1. Merelli I, Landenna M, Milanesi L
Biological database access and integration using web services in GRID technology
Meeting: BITS 2005 - Year: 2005
Full text in a new tab
Topic: Database annotation and data mining
Abstract: Data integration is a fundamental process in Bioinformatics because the enormous quantity of information available is often difficult to interpret. However, using a high performance platform such as GRID, it will be possible to complete important studies to improve the understanding of the biological process. Through facing this challenge, the importance of creating a data management system that guarantees efficiency on a distributed platform has emerged. This study concerns the definition of an innovative tool for the databases management in GRID technology and the implementation of a concrete case of use in integrating biological data. The core software is a Web Service that allows the execution of SQL query on a series of distributed databases, available on different computer, through the SOAP protocol. In this way, through the client, that can be run from a GRID Computing Element, it is possible to interact with the database. The data extracted from each local database are then integrated by the Web Server and sent to the application that asks for them, optimizing the communication times.
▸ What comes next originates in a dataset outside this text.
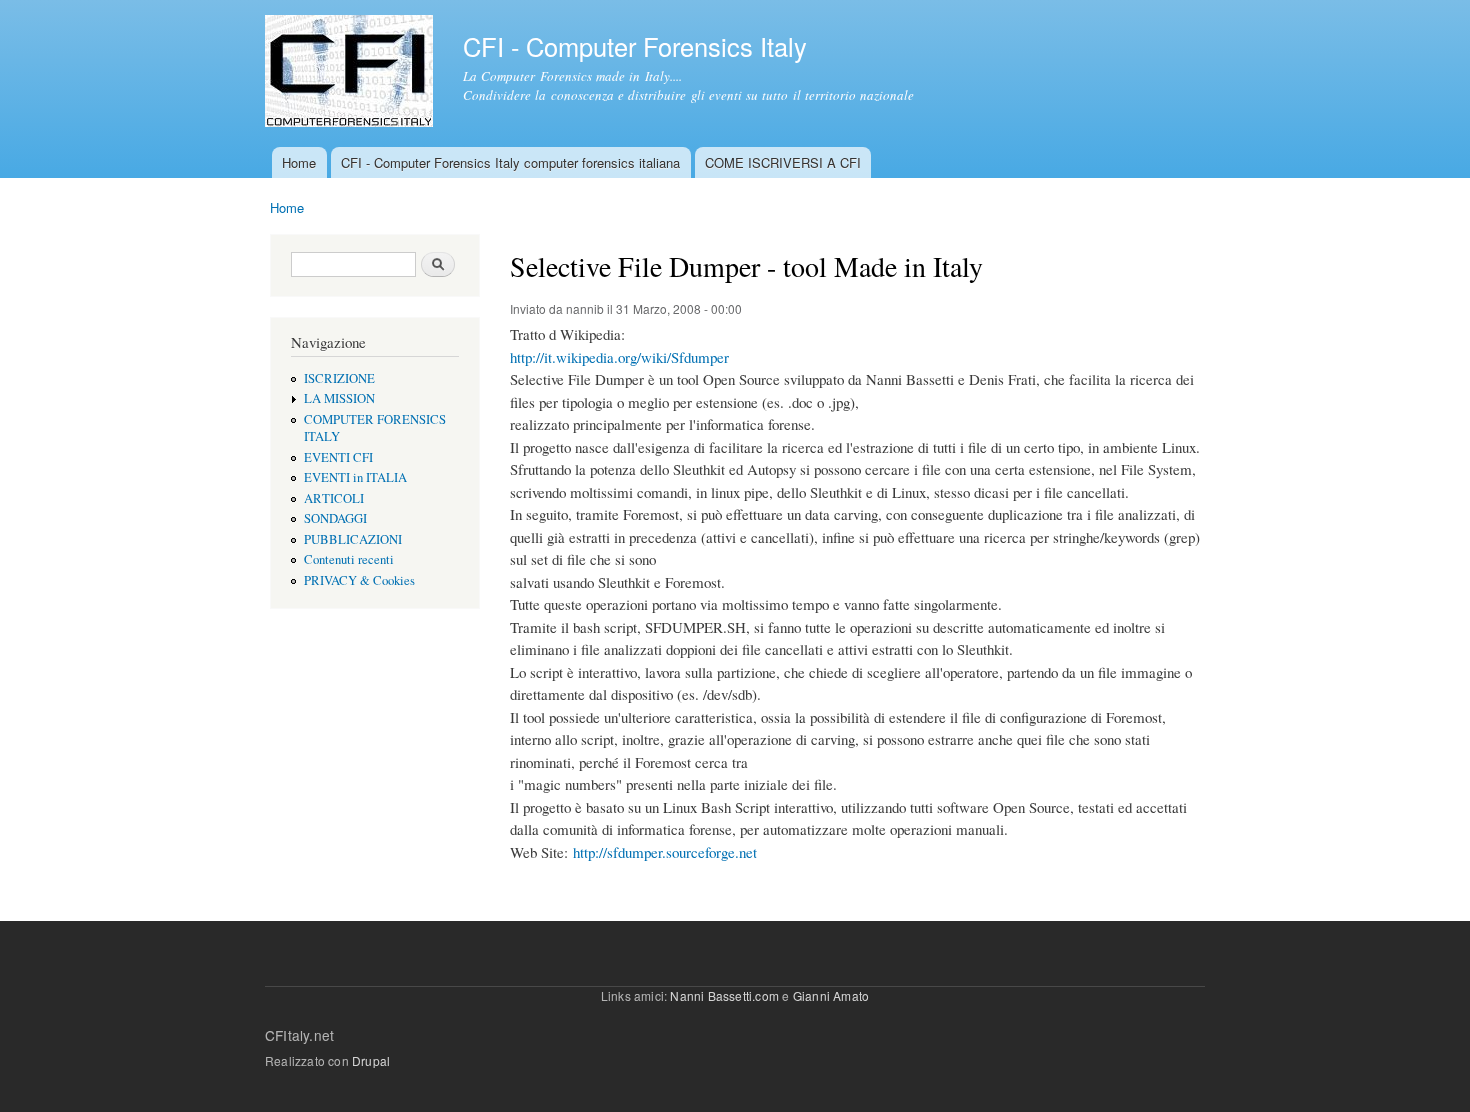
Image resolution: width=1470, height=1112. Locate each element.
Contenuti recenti (349, 559)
Through this software it is possible to perform elaborations that involve data access and integration on GRID easily. This Web Service has been tested during the development of an integration pipeline among two important biological databases as UNIPROT and ENSEMBL in order to coordinate different information about a certain protein sequences. Thanks to this distributed system of data access it has been possible to conduct a systematic GRID analysis of the kinase sequence references in these important databases.